‘No Timetable for Iraq Pullout’

Author: 
Deb Riechmann, Associated Press
Publication Date: 
Sat, 2005-06-25 03:00

WASHINGTON, 25 June 2005 — President George W. Bush assured Iraqi Prime Minister Ibrahim Jaafari yesterday “there are not going to be any timetables” for withdrawal of American forces.

“This is not the time to fall back,” Jaafari concurred at a joint news conference at the White House.

Fielding questions hours after the latest attack on a US military convoy left at least six American soldiers dead, Bush conceded that it bothers Americans to see scenes of carnage on television.

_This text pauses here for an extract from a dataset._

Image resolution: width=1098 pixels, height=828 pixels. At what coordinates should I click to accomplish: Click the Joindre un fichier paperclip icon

Speaking of the insurgents, he said, “There’s no question there’s an enemy that still wants to shake our will and get us to leave... They try to kill and they do kill innocent Iraqi people, women and children because they know that the carnage that they reap will be on TV and they know that it bothers people to see death.

“And it does. It bothers me. It bothers American citizens. It bothers Iraqis,” Bush said.

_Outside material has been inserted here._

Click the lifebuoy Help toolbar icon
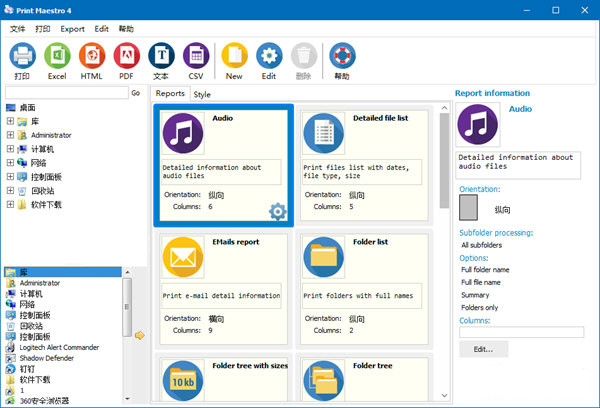This screenshot has width=600, height=408. coord(342,56)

Bush said setting a timetable for withdrawal of the American forces would only prompt the insurgents to “wait us out.”

He said he would stay the course in Iraq despite public opinion polls showing dwindling support for his policy. He indicated his awareness of his domestic critics when a reporter began asking a question about whether he was concerned about a “slump” in his support.

“Quagmire?” the president asked, employing a word that some Democrats in Congress have begun to use to describe the military presence in Iraq one year after the transfer of sovereignty.

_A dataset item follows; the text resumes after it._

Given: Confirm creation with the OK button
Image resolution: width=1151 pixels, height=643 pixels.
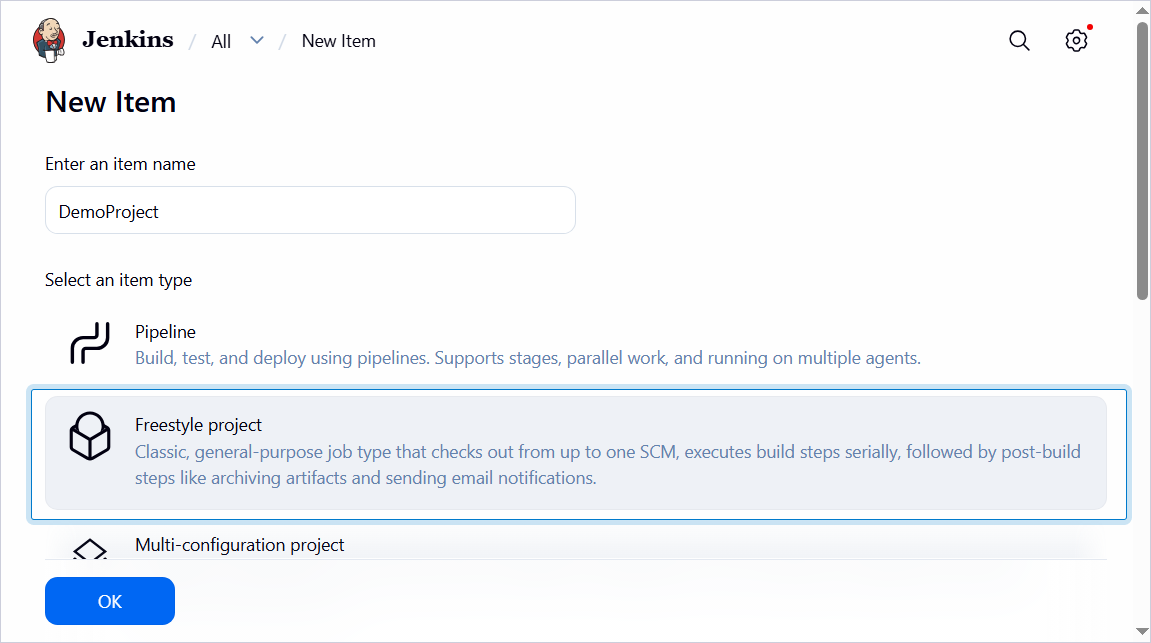Looking at the screenshot, I should [110, 601].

Jaafari seemed to recognize the domestic pressure on the president. “You have given us more than money,” said Jaafari, who visited wounded American troops on Thursday night at a military hospital in the capital. “You have given us your sons, your children, that were killed beside our own children in Iraq... This is more precious than any other support we have received.”

More than 1,700 American troops have died in Iraq, the majority of them since the end of hostilities aimed at toppling the regime of Saddam Hussein. There have been 479 car bombings in Iraq since the handover of sovereignty on June 28, 2004.